New build, problematic performance

Ericloewe

Server Wrangler
Moderator
Joined
Feb 15, 2014
Messages
20,194
Good point on the CPU clock. It is within the realm of possibility, since writes are buffered in RAM and then offloaded all at once after each TXG, minimizing work. But it still doesn't make sense, an Avoton is much slower per GHz and it's not that much higher-clocked and it would eat this workload for dinner.
Since RAIDZ seems to be fine, it tends to point at something that happens with multiple vdevs - but again, hundreds of people run pools like this on FreeBSD, so I'm at a bit of a loss.
 

Minxster

Dabbler
Joined
Sep 27, 2013
Messages
36
Okay, at least that's consistent. Do you get any messages while the benchmark is running?

Is the firmware on the HBA up to date? I'll try to think of other avenues of investigation.

Hi Eric, HBA is at the latest version. Thanks for your help with this.
 

Minxster

Dabbler
Joined
Sep 27, 2013
Messages
36
While you've got a low-clocked CPU, if that was the root of the issue I think that would have choked your RAIDZ2 vdev reads as well. And you've done this with compression off as well, so there's even less to get in the way from that front.

The fact that just changing from Z2 to mirrors seems to be enough to trash your performance is what's got me really confused. It's normal to have lower sequential performance but not that much lower.

I hate to say it, but have you tried that reinstall yet?
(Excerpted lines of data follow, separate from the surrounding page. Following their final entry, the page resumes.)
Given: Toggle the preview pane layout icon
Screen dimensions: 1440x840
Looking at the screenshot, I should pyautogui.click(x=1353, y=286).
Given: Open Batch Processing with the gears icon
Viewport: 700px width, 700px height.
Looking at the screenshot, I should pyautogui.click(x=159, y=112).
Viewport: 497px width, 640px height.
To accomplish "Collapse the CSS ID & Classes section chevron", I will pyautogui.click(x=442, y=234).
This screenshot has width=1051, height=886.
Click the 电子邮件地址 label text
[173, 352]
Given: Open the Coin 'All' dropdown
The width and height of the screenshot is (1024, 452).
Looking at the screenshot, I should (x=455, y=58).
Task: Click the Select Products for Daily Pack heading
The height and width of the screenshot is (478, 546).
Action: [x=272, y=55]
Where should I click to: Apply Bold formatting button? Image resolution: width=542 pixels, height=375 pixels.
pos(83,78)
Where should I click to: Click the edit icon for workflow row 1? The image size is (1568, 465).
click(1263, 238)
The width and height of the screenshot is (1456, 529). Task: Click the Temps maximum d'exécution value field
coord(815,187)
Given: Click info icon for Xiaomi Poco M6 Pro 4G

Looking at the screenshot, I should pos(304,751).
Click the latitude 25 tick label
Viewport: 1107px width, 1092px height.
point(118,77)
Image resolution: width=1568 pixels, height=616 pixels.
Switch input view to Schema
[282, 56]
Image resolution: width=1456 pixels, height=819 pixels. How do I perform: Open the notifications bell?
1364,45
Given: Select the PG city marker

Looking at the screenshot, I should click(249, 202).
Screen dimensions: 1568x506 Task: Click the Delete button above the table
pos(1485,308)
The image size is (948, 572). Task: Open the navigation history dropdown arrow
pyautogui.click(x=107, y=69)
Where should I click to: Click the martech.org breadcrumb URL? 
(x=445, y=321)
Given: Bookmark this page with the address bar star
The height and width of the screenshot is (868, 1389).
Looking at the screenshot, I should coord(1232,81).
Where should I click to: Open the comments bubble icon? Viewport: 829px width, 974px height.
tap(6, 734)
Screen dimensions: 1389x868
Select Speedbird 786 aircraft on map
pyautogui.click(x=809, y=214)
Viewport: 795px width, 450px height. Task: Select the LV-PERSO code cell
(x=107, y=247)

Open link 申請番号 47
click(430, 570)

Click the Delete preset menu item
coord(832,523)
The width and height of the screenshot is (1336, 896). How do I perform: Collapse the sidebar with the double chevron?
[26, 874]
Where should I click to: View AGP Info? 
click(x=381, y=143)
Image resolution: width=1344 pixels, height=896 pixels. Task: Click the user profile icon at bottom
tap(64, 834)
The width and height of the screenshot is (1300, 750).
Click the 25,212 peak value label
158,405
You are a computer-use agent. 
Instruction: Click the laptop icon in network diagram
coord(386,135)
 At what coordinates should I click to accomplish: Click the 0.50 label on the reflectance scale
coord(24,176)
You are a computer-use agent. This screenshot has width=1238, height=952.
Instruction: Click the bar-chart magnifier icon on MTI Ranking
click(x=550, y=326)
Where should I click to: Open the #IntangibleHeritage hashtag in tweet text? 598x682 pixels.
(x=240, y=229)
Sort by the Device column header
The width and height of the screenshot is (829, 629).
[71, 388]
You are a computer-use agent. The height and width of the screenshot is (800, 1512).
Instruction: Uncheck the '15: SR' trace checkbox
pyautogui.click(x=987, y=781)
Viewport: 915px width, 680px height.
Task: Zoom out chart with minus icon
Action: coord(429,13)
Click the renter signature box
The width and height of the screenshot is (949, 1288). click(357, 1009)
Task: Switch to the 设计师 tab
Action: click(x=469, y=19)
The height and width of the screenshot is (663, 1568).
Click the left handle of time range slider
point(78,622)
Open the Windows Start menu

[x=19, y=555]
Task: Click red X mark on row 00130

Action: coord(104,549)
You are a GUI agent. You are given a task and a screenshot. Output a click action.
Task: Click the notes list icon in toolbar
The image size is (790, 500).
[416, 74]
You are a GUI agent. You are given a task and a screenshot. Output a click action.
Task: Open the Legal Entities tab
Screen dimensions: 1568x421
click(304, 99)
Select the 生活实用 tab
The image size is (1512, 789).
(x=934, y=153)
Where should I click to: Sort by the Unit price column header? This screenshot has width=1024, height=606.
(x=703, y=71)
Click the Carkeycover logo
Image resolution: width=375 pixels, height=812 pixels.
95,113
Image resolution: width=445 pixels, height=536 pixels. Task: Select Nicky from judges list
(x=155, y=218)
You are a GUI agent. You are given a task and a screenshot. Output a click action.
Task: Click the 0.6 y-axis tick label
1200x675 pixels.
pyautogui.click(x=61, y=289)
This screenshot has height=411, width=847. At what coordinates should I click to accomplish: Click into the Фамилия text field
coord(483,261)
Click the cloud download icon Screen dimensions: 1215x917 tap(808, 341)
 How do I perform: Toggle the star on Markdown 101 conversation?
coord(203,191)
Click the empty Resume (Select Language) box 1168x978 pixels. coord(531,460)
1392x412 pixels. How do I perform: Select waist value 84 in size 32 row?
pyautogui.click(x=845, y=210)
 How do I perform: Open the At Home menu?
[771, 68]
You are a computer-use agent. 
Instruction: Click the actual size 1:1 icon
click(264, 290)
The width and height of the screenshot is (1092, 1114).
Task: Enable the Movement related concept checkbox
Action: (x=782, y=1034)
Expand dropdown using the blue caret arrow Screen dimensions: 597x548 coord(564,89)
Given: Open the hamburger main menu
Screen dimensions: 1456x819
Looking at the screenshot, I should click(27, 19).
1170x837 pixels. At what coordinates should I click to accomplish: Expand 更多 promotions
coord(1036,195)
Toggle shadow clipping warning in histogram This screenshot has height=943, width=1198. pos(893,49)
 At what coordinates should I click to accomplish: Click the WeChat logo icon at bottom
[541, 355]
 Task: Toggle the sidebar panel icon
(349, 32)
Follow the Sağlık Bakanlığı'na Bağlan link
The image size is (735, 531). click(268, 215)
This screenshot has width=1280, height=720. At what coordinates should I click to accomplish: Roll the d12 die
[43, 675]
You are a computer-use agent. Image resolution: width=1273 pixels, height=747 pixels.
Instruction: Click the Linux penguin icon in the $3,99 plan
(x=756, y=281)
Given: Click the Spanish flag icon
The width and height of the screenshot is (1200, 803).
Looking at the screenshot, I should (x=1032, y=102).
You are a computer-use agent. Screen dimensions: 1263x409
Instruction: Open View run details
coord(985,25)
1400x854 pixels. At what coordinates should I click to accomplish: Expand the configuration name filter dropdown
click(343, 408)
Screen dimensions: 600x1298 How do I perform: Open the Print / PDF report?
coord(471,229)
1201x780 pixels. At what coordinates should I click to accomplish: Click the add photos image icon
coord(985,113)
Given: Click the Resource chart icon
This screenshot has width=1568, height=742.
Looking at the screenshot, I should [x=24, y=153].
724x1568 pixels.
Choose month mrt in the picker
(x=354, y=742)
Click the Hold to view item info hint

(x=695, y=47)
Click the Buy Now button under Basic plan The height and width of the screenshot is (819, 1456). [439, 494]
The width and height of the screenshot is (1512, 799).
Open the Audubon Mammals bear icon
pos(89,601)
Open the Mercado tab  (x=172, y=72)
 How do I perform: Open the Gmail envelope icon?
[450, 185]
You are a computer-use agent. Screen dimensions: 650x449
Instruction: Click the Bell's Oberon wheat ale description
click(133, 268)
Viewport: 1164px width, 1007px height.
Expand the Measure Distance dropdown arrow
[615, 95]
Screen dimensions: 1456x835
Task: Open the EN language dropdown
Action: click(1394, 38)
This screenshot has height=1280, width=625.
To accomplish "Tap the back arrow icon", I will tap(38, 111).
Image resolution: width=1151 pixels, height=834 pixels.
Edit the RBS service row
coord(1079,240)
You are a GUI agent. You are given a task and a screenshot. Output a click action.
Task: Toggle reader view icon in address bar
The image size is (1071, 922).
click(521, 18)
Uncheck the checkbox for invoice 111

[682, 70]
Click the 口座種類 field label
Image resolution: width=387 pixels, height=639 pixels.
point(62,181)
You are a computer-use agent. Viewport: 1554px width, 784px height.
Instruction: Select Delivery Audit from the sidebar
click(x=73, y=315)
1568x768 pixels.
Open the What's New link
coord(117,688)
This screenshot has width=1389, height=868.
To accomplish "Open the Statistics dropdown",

Or even (caution, heresy ahead) a different OS with ZFS still in play?

The DD testing itself didn't seem to really cause too much problem with the CPU... I'm currently testing a NIC/iSCSI tests on the vdev RaidZ2 and the CPU is showing more signs of being hammered.

Do you think I should be disabling hyper-threading?
 

Minxster

Dabbler
Joined
Sep 27, 2013
Messages
36
I overlooked the clock speed on the CPU. What does CPU utilization look like during the test? The low clock could also affect network traffic when it comes to that.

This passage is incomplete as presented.